リリーが目を開けたときには、ヴェルナーの頭の上にミリューが、さらにその上にはエルザが、
重なり合って倒れていた。
「ミリュー! エルザ!?」
リリーが驚きの声を上げると、二人は慌ててその場所から立ち上がった。ミリューはまだ倒れ
ているヴェルナーに、恐る恐る言った。
「……あの、もしもし、大丈夫ですか、ヴェルナーさん……?」
エルザも怖々と声をかけた。
「あ、あの、ごめんなさい、ヴェルナーさん?」
リリーは言った。
「だ、大丈夫、ヴェルナー?」
その瞬間、ヴェルナーは鬼のような形相で起きあがった。
「……大丈夫じゃねぇ!」
「ああ、良かった! 無事だったみたいね!」
リリーが笑顔で言うと、ヴェルナーは頭をさすりながら怒鳴った。
「馬鹿、二人が降ってきているなら、ちゃんと教えろ、リリー!」
リリーは口を尖らせた。
「何よ、目を閉じろって言ったのは、ヴェルナーでしょ!?」
ミリューは、青ざめながらエルザに言った。
「……エ、エルザさん。僕……、また邪魔をしてしまったのでしょうか?」
エルザもこくこくとうなずいた。
「そ、そうみたいね……。ねえミリュー、ところで、この周りにぼこぼこ立ってる白い塊は何か
な?」
ミリューも、慌てて周りをきょときょとと見回した。エルザは、物珍しげに白い岩のようなも
のをつんつんとつついた。
「あっ! エルザさん、駄目です、それには触らないでください!」
そうミリューが怒鳴った瞬間、エルザが触っていたその塊は、バランスを失ってぐらりとヴェ
ルナーの上に転倒した。
「ヴェルナー!?」
ヴェルナーと言い合いをしていたリリーは、ぎょっとして声をあげた。
「うわっ! 何だこれは!」
「ヴェルナーさん、受け止めてください〜っ!」
ミリューの声に反応し、咄嗟にヴェルナーは、その白い塊を抱きかかえるようにして受け止め
た。
「……ったく、今度は何なんだ?」
ヴェルナーがそう言って、よっ、と言ってその塊を元の場所に立てると、ミリューはその大き
な目からぼろぼろと涙をこぼした。
「お、お、落ち着いてください〜っ、グシッ、みなさんっ! ヒック!」
ヴェルナーは、やれやれ、と言った顔で大きくため息をついた。
「……おまえが落ち着けよ、ミリュー?」
ミリューは、ぐしぐしと音を立てて泣きながら言った。
「ま、まさか、こんな恐ろしいことまでするなんて、ライオスさんは……」
エルザはハンカチを取り出すと、ミリューに差し出した。
「どうしたの、落ち着いて、この状況を説明してくれる、ミリュー?」
ミリューはハンカチを受け取ると小さくうなずき、涙をごしごしと拭いた。リリーは、改めて
周囲を見回した。彼女が座って居たのは磨き抜かれた石の床だった。その部屋は、どうやら城の
一室であるらしかった。堅固な造りの概観とは異なって、ダマールスのその城の内部には優美な
絵画や調度品が置かれ、窓枠には大変に美しい光沢のビロードのカーテンがかけられていた。

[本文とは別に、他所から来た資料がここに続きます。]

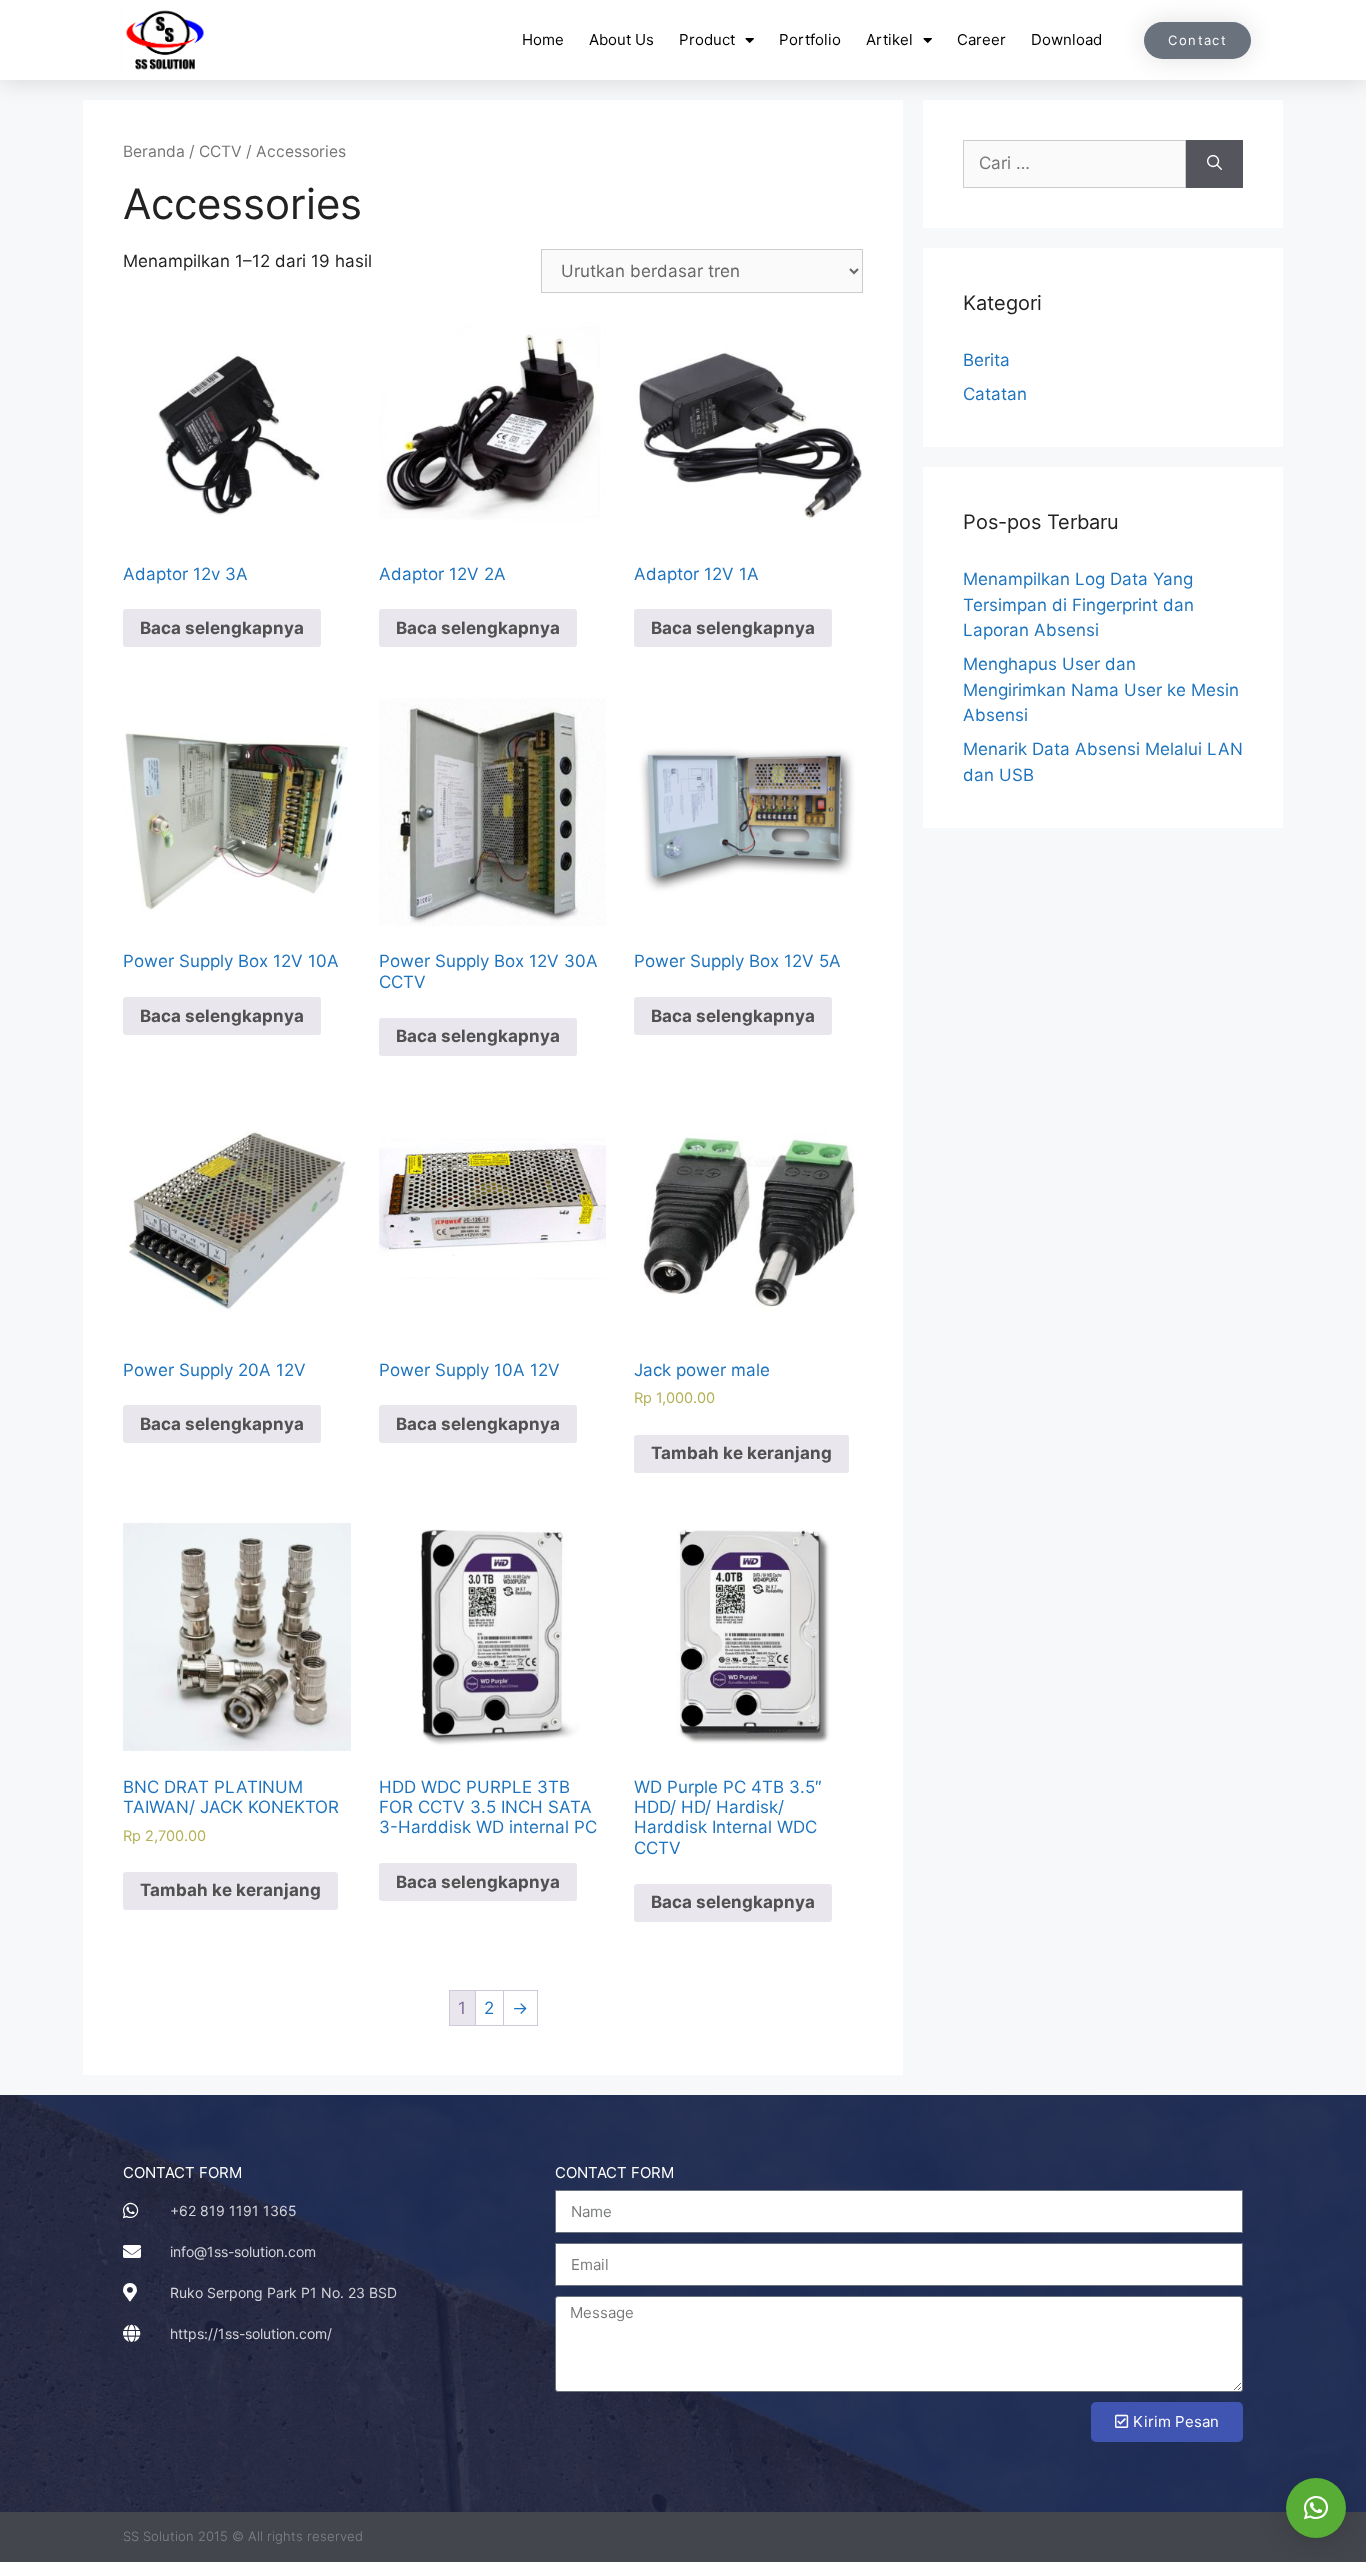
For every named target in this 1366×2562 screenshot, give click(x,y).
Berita (986, 360)
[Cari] (1214, 164)
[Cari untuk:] (1074, 164)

そうしたものは、シグザールの城にもあって、別段目新しいものというわけではない。
しかしながら。
ダマールスの城には、リリーの見慣れぬものがあった。
「……何、これ、この、白っぽくて、ごつごつしたものは……?」
その部屋には、数本の白い柱が立ってた。それらはちょうど人間の大人くらいの背丈のものが
三本、窓際には、それらより小降りのものが一本、にょきにょきと生えていた。ミリューは涙を
ぬぐうと、大声で言った。
「お、お、驚かないでくださいっ、これ、こここここの柱、全部、人間です!」
「え!? ……何ですって!?」
リリーが聞き返すと、ミリューは声を上ずらせた。
「……正確には、'元'人間です……! ヒック! 絶対に触らないでください! これらは全
部、塩の塊です……グシッ! 自然に出来た岩塩の柱と違ってとても壊れやすいですし、雨など
を浴びたら溶けてしまいます……。そうなったら、もう絶対に元に戻せません……ヒック!」
「……そんな……」
青ざめながらエルザは言うと、ヴェルナーは眉間に皺を寄せて塩の柱を見た。
「厄災と、冥界を司る神との契約、か……。西の方から来た行商人から、聞いたことがあるぜ、
そんな呪術をな」
ヴェルナーは、そうつぶやくと腕組みをした。